Gestellte Aufgabe: Kannst du aus dem Dokument über den ersten Mannheimer Weihnachtsmarkt nach dem Krieg die Stelle wortgetreu abschreiben, beginnend bei „Oberbürgermeister Fritz Cahn-Garnier“ und endend bei „nicht genug Platz.“?
═════ Dokument
Mannheim. Der Wasserturm hat, wie das Plakat zeigt, nur ein Notdach. Weite Teile der Stadt liegen noch in Trümmern, und der Rosengarten ist lediglich notdürftig geflickt worden. Aber dort wird mit dem Titel „Was bringt der Gabentisch?“ am 28. November vor 75 Jahren der erste Weihnachtsmarkt Mannheims nach dem Zweiten Weltkrieg eröffnet. Zwar ist die Bundesrepublik noch nicht gegründet, aber seit Juli 1948 die D-Mark eingeführt – und damit der Grundstein für den Aufschwung gelegt.
Das Sagen hat indes noch der amerikanische Standortkommandant. Seit Mai 1948 ist das Hugh Mair. Sein Grußwort steht ganz am Beginn des – im Original erhalten gebliebenen – Katalogs, noch vor dem des Oberbürgermeisters. Mair rühmt den „Unternehmergeist der Hersteller und die Geschicklichkeit der Arbeiter“. Er hofft, dass der Weihnachtsmarkt „ein weiterer Ansporn und Anreiz zu fleißiger Arbeit ist, so dass sich alle eines erhöhten Lebensstandards erfreuen können“.
Oberbürgermeister Fritz Cahn-Garnier macht dann eher deutlich, dass die Ausstellung im Rosengarten „ein Notbehelf“ sei. Schließlich sei Mannheim „zu drei Vierteln zerstört“. Und viele Firmen hätten in ihren Läden und Schaufenstern, „soweit sie überhaupt schon wieder über solche verfügen“, wie er anmerkt, gar nicht genug Platz.
Heizung im Mannheimer Rosengarten installiert
Denn Waren gibt es wieder, das zeigt der knapp 100-seitige Katalog. Der Handel wolle damit „seinen Beitrag zum Aufbauwerk leisten“, schreibt Stadtrat Karl Barber, Vorsitzender des Einzelhandelsverbandes, in seinem „Mit Initiative und Leistungswillen aufwärts“ überschriebenen Grußwort.
Sein Geschäftsführer Josef Gümbel ergänzt, dass man auf Käufer aus der Pfalz hofft. Schließlich seien „die Zonengrenzen gefallen“ und man könne wieder „ohne Pass die Rheinbrücke passieren“. Die war vorher nämlich als Grenze zwischen der französischen und der amerikanischen Besatzungszone gesperrt. Nun kann man an den Bahnhöfen der Region vergünstigte Eintrittskarten kaufen.
══════════
═════ Bereitgestellte Daten
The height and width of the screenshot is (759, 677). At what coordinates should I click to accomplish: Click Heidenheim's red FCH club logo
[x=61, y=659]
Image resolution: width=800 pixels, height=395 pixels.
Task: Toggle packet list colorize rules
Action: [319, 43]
══════════
═════ Bereitgestellte Daten
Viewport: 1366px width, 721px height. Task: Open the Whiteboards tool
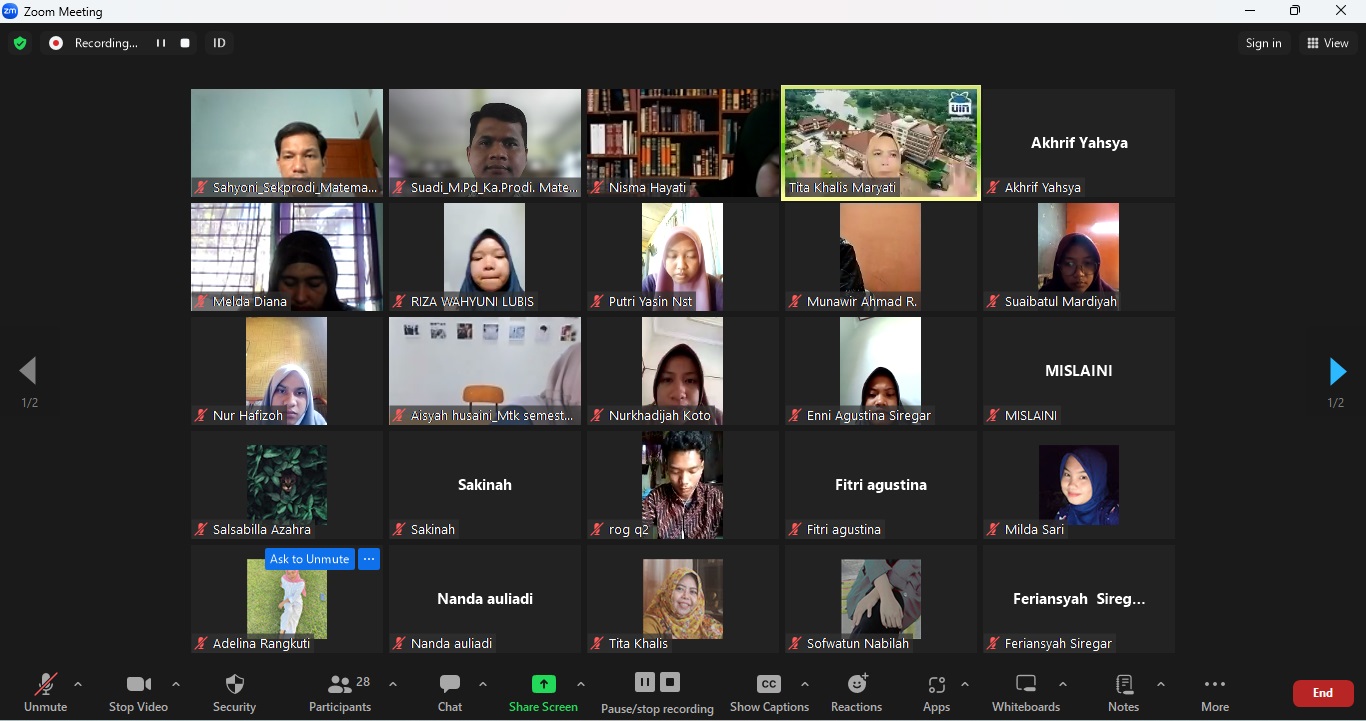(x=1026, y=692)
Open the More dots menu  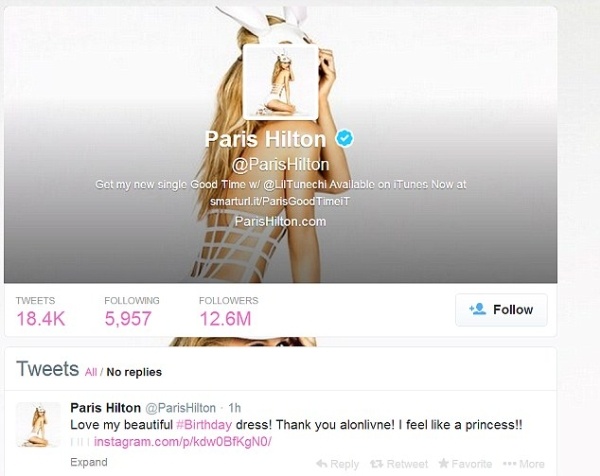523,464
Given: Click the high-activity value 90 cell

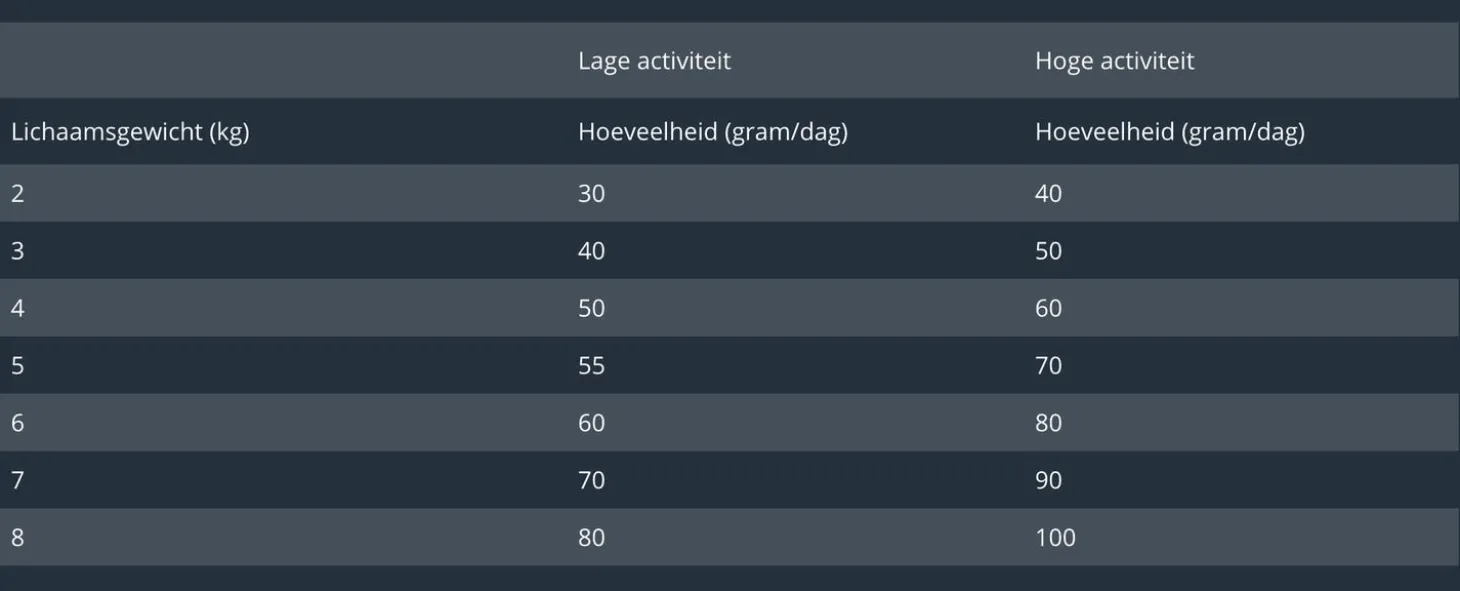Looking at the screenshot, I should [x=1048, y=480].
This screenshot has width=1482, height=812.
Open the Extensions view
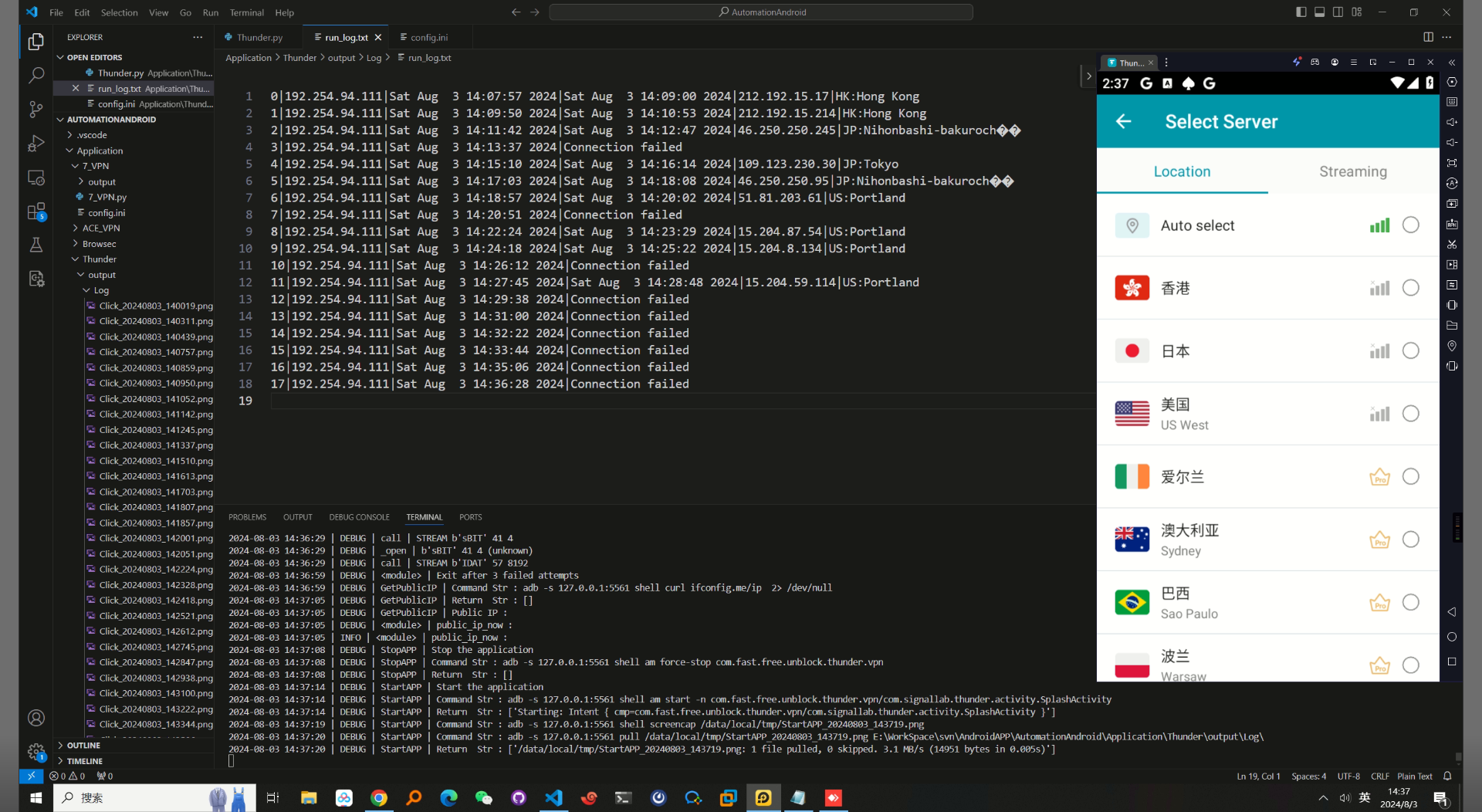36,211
══════════
Vollständige Antwort:
Oberbürgermeister Fritz Cahn-Garnier macht dann eher deutlich, dass die Ausstellung im Rosengarten „ein Notbehelf“ sei. Schließlich sei Mannheim „zu drei Vierteln zerstört“. Und viele Firmen hätten in ihren Läden und Schaufenstern, „soweit sie überhaupt schon wieder über solche verfügen“, wie er anmerkt, gar nicht genug Platz.